Ok, maybe blazing hot is a bit of an exaggeration, but they have won their last 6 games, beating New England and Pittsburgh (my favorite to come out of the AFC) in the process. Joey Addai has struggled mightily all season, but as a result Dominic Rhodes has gotten more opportunities and has performed admirably. Peyton Manning is playing a whole lot more like the old Peyton, and even the defense has been shutting down all but the best of offenses (yes, Houston counts as one of the best offenses). Detroit’s offense is a lot less like Houston’s (27 points against Indy) than it is like Cincinnati’s (3 points against Indy). Indy should win big.

Pick 1: Philadelphia over Cleveland
I never learn. I got burned the last time I picked Philadelphia to beat an underperforming AFC North opponent. This also has some of the makings of a let-down game, given what the Eagles did to the Giants last week (yes, it pains to even mention it). However, in contrast to the Redskins (as discussed above), the Eagles have heart. I hate Donovan McNabb and Brian Westbrook just as much as any other loyal Giants fan, but damn do those guys have heart. At 7-5-1, the Eagles probably need to win all 3 of their games to get into the playoffs, and if they drop one, it most certainly will not be against the lowly Browns, led by Ken Dorsey, the man who couldn’t beat out Charlie Frye for a backup gig. Ouch.
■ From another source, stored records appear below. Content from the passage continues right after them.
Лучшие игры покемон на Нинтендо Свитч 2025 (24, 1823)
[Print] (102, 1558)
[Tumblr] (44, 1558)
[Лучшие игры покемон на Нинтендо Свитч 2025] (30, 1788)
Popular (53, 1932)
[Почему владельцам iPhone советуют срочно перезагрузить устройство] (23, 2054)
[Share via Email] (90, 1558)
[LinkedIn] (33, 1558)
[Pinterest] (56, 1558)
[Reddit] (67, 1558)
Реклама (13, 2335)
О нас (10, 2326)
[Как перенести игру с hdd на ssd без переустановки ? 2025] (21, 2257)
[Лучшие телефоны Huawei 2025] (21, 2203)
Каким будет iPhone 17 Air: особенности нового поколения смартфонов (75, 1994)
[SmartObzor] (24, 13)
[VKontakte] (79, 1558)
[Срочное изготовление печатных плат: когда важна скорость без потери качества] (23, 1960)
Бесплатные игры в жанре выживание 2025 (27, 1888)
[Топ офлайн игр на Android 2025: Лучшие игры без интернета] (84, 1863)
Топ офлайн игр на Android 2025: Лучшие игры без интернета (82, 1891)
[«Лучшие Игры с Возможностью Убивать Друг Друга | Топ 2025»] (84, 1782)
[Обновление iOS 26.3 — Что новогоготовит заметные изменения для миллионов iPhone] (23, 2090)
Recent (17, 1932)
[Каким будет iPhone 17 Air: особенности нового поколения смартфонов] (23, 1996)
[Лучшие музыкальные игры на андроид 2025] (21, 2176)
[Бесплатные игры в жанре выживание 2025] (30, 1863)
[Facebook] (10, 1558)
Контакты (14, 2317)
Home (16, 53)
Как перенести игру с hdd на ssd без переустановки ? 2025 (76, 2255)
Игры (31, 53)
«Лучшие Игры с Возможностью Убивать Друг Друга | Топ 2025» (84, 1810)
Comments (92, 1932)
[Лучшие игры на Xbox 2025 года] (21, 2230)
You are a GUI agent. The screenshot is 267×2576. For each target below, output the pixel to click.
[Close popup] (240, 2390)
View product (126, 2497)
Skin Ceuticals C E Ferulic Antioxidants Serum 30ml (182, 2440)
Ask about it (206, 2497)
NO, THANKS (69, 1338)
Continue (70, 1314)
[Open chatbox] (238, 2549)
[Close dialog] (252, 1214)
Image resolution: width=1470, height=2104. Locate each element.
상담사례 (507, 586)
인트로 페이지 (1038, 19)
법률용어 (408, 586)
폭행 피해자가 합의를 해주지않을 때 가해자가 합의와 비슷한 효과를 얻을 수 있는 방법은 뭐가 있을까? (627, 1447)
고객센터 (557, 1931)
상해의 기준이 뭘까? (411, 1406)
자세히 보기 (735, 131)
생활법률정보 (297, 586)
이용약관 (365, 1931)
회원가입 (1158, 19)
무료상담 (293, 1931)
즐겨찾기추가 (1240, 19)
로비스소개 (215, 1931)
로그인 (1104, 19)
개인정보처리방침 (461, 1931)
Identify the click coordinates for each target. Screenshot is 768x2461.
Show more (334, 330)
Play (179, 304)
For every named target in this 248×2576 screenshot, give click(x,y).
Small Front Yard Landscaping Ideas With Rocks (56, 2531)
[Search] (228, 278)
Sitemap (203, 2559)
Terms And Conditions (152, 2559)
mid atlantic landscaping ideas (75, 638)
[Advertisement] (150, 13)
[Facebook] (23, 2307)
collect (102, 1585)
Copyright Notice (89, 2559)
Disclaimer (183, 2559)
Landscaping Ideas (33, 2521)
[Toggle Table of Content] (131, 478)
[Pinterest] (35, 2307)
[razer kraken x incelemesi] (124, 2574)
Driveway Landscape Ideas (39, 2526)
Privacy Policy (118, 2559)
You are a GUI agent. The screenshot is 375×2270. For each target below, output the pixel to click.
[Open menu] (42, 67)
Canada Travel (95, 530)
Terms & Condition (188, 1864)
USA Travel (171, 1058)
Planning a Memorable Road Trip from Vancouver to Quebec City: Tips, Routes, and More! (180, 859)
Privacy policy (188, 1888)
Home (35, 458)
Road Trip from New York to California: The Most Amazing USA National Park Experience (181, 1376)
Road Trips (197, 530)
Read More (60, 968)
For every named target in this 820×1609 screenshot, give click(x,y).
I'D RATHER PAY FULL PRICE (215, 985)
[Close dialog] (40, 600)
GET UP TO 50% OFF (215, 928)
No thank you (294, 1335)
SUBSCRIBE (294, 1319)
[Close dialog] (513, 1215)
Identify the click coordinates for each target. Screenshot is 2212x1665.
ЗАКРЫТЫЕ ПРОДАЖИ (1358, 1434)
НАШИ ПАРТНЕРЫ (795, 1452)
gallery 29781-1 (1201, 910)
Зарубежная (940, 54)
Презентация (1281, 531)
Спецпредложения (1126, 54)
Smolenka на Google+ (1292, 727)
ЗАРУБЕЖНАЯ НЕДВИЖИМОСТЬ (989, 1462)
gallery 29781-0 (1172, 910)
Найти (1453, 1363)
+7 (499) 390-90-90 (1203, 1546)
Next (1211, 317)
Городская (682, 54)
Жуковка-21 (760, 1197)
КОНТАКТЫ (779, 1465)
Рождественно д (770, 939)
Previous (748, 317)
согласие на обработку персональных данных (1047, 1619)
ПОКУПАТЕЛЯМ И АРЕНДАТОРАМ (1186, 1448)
I’m not sure if you noticed, but these are the only two teams to beat the Giants all year long. Strange that it will likely be a blowout.

And a last aside, remember my rant about the Eagles not getting Westbrook the ball in their tie with the Bengals? Well, someone was listening, and that someone was Marty Mornhinweg, the Eagles’ offensive coordinator. In the last two weeks, the Eagles have beaten the only two teams in the NFC to clinch their division, and in those two games Westbrook has 64 touches for 333 yards and 6TDs. Coincidence? I think not.